Newsome, a former Browns All-Pro tight end, will play a more active role in the team's daily operations, according to Modell. Newsome will assist Lombardi with the draft. Both attended the recent college scouting combine in Indianapolis.
"I haven't spoken to Art since Jan. 4," Lombardi said from the Berea headquarters. "I was told back in January to work on the draft, and that's what I'll be doing until somebody tells me otherwise."
Today is the deadline for the city and surrounding counties to submit proposals for the team's new headquarters and training complex. Among the many proposals expected to be received is one from the city, which is considering offering the team the 21.5-acre site left vacant after last year's demolition of the 806-unit Lafayette Courts public housing complex.
The city also is considering submitting Memorial Stadium, part of a 33-acre tract it has been working to redevelop since Oriole Park at Camden Yards opened, sources said.
Offers on sites in Baltimore, Harford, Carroll, Howard and Anne Arundel counties also are either being prepared or have already been submitted. Baltimore County has the early lead with 11 site proposals.
Team vice president David Modell said no deadlines have been set by the club or NFL Properties for a name or color scheme, but team officials continue to work on the project. Acquiring the Colts name and logo is still under consideration, even though the cost may be high.
Colts general manager Jimmy Irsay doesn't return phone calls from the Baltimore media, but told an Indianapolis Star reporter: "Art asked me about it last week and I said I'd listen, but I told him I really didn't have an interest. It's hard for me to imagine that ever happening. In this business, I've learned to never say never, but I can't imagine anyone coming up with any type of offer that would interest me.

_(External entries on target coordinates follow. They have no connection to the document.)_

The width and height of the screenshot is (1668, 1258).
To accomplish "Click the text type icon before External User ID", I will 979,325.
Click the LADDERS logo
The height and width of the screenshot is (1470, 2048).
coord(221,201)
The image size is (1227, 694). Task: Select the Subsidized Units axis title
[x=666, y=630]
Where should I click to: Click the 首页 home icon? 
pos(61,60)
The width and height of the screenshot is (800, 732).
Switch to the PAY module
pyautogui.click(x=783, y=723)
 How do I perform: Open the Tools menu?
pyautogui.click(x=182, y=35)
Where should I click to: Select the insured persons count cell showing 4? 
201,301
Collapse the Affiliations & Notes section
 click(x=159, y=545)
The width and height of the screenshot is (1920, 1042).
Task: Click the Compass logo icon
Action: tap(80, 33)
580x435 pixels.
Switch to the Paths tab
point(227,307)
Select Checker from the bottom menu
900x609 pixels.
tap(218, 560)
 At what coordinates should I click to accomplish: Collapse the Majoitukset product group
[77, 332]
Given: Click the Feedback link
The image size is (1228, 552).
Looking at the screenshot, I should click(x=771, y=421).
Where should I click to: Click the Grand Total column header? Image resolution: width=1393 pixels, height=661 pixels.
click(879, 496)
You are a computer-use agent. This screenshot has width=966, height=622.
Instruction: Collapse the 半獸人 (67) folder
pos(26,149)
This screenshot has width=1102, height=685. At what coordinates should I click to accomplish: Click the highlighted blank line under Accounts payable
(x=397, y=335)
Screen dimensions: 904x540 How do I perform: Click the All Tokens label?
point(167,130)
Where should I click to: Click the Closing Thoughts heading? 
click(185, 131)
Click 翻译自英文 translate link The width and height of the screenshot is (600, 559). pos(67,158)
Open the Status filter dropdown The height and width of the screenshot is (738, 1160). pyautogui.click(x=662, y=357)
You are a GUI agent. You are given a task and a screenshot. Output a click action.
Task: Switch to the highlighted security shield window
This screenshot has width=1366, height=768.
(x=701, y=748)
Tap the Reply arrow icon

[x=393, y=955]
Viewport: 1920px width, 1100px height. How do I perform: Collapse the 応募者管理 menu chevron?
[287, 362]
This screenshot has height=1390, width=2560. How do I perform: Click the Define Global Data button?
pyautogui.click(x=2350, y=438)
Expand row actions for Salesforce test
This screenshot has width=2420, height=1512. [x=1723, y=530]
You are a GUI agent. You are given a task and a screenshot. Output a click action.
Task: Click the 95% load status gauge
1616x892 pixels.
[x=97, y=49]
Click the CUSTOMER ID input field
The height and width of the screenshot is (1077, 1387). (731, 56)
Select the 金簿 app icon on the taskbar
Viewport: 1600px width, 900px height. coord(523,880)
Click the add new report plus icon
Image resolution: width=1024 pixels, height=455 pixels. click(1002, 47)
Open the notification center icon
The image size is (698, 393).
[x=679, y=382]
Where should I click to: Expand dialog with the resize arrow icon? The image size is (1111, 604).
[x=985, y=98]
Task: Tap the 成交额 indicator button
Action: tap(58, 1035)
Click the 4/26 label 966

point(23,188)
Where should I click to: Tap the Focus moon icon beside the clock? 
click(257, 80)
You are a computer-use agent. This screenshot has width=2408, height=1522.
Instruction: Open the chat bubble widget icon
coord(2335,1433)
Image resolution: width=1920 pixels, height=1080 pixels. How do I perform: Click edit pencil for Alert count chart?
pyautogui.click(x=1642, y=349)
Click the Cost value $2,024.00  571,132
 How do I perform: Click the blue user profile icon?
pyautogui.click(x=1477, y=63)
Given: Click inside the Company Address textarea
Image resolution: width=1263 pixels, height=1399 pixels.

"I don't see that happening. We have been approached about it in the past and we have thought about whether it would be beneficial for us to have a new name for the franchise," said Irsay, son of Colts owner Robert Irsay. "But I'm a traditionalist, and that horseshoe is a unique symbol. It means a lot to me and my family. We don't want to change."
Modell said: "The door is not closed yet. I will take one more stab at it."